Segment Start: PROVIDED DATA
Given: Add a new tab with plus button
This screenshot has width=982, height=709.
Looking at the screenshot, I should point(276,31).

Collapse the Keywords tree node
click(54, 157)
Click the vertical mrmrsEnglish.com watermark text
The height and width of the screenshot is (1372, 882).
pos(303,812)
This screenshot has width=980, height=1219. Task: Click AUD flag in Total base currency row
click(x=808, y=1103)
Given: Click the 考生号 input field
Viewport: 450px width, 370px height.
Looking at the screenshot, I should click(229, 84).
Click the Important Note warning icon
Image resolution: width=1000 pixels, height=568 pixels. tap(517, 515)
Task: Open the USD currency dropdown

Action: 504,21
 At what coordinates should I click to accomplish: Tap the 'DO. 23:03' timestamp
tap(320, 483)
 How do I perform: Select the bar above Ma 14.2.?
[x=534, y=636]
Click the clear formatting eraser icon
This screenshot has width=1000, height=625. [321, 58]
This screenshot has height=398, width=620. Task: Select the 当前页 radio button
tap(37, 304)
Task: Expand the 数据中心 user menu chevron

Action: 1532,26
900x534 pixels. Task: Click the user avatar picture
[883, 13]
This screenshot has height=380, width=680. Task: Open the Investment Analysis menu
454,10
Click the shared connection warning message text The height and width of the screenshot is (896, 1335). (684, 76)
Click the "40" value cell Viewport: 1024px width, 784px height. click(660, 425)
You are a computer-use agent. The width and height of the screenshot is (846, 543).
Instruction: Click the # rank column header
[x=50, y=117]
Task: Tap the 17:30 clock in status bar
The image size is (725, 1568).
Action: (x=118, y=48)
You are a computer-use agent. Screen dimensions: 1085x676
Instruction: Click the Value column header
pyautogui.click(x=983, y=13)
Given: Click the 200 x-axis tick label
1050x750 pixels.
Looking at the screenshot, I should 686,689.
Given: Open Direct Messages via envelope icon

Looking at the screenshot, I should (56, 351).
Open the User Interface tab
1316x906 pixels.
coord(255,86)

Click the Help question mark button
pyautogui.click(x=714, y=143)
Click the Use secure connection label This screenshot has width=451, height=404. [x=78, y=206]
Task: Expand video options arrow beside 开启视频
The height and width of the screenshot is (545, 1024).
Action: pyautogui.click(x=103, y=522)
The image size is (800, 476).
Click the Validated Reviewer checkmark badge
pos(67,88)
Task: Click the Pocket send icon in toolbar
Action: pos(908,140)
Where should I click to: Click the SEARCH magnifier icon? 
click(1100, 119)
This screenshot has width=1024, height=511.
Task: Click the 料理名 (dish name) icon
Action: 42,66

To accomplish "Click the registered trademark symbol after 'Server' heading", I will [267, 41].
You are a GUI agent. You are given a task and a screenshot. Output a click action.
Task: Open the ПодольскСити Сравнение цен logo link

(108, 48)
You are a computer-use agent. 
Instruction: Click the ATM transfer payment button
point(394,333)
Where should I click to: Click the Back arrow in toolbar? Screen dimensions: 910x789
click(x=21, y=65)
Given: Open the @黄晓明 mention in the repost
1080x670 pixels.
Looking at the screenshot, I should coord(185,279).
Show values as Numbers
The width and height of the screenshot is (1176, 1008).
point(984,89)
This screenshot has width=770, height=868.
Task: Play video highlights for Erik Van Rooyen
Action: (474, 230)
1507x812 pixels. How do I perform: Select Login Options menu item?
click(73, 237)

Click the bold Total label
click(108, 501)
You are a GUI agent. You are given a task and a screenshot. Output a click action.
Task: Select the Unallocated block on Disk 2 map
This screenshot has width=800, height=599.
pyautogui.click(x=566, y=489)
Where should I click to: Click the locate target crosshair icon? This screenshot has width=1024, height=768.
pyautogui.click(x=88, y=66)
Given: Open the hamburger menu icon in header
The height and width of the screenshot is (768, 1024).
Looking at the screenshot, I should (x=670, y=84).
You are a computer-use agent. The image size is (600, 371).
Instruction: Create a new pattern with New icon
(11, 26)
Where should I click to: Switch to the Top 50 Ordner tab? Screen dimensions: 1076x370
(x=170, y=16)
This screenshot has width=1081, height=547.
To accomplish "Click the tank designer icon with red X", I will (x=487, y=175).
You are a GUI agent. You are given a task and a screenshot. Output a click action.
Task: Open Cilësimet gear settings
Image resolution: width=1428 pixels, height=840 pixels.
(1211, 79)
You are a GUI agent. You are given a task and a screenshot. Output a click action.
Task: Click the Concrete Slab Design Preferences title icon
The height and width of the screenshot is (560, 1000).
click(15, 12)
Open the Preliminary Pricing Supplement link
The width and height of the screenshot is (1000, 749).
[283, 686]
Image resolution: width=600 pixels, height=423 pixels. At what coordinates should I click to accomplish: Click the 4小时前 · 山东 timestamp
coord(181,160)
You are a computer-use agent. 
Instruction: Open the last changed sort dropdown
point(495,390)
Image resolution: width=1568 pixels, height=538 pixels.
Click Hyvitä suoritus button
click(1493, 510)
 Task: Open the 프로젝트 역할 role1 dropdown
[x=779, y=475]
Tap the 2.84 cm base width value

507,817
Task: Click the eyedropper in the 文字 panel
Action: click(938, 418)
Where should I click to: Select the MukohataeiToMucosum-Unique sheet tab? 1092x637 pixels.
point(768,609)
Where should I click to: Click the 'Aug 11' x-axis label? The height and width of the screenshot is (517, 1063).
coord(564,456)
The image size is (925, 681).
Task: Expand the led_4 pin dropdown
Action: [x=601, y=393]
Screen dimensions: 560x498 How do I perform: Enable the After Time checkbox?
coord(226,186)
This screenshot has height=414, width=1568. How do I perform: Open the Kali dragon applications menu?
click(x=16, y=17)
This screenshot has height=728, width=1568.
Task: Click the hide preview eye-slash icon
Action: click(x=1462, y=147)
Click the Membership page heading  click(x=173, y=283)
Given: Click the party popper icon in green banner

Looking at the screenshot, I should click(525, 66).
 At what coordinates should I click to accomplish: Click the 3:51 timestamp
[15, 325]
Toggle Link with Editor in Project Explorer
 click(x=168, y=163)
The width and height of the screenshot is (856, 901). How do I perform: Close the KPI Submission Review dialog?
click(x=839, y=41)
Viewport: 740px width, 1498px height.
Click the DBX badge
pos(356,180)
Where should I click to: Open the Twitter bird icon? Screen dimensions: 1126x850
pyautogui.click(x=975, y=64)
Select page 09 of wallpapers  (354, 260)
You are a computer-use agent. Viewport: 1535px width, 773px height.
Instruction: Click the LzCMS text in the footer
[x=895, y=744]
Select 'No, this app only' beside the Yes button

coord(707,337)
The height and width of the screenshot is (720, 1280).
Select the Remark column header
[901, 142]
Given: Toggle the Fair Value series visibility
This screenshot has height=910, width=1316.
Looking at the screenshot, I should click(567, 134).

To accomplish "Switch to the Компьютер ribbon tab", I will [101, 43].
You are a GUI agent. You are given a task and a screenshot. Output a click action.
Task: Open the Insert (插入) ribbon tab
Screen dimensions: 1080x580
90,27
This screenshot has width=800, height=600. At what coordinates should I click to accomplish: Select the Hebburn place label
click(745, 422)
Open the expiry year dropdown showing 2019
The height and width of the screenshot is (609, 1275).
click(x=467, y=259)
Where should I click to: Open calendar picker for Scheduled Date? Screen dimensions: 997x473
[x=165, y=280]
Segment End: PROVIDED DATA
→ ASSIGNMENT: Go through the entries and copy every line with "ribbon".

→ EXERCISE RESPONSE:
To accomplish "Switch to the Компьютер ribbon tab", I will [101, 43].
Task: Open the Insert (插入) ribbon tab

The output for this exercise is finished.